What you will do:
Search the records below for the line containing "Screen dimensions: 500x414". Output that line and all later lines exactly; output nothing else.

Supplied information:
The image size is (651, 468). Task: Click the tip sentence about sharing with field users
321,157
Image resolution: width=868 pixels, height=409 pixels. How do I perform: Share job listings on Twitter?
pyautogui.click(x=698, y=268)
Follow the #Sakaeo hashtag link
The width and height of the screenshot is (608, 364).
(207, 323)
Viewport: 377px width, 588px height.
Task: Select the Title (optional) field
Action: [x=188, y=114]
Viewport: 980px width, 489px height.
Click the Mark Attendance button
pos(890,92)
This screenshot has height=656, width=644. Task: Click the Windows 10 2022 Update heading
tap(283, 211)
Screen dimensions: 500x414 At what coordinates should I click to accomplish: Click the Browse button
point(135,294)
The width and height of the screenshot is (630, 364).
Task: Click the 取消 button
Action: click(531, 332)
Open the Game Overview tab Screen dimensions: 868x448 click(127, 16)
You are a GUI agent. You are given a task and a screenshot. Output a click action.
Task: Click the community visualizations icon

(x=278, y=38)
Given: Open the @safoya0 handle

Answer to this problem:
Screen dimensions: 500x414 At what coordinates should I click to accomplish: Click the Browse button
point(135,294)
The width and height of the screenshot is (630, 364).
Task: Click the 取消 button
Action: click(531, 332)
Open the Game Overview tab Screen dimensions: 868x448 click(127, 16)
You are a GUI agent. You are given a task and a screenshot. Output a click action.
Task: Click the community visualizations icon

(x=278, y=38)
Given: Open the @safoya0 handle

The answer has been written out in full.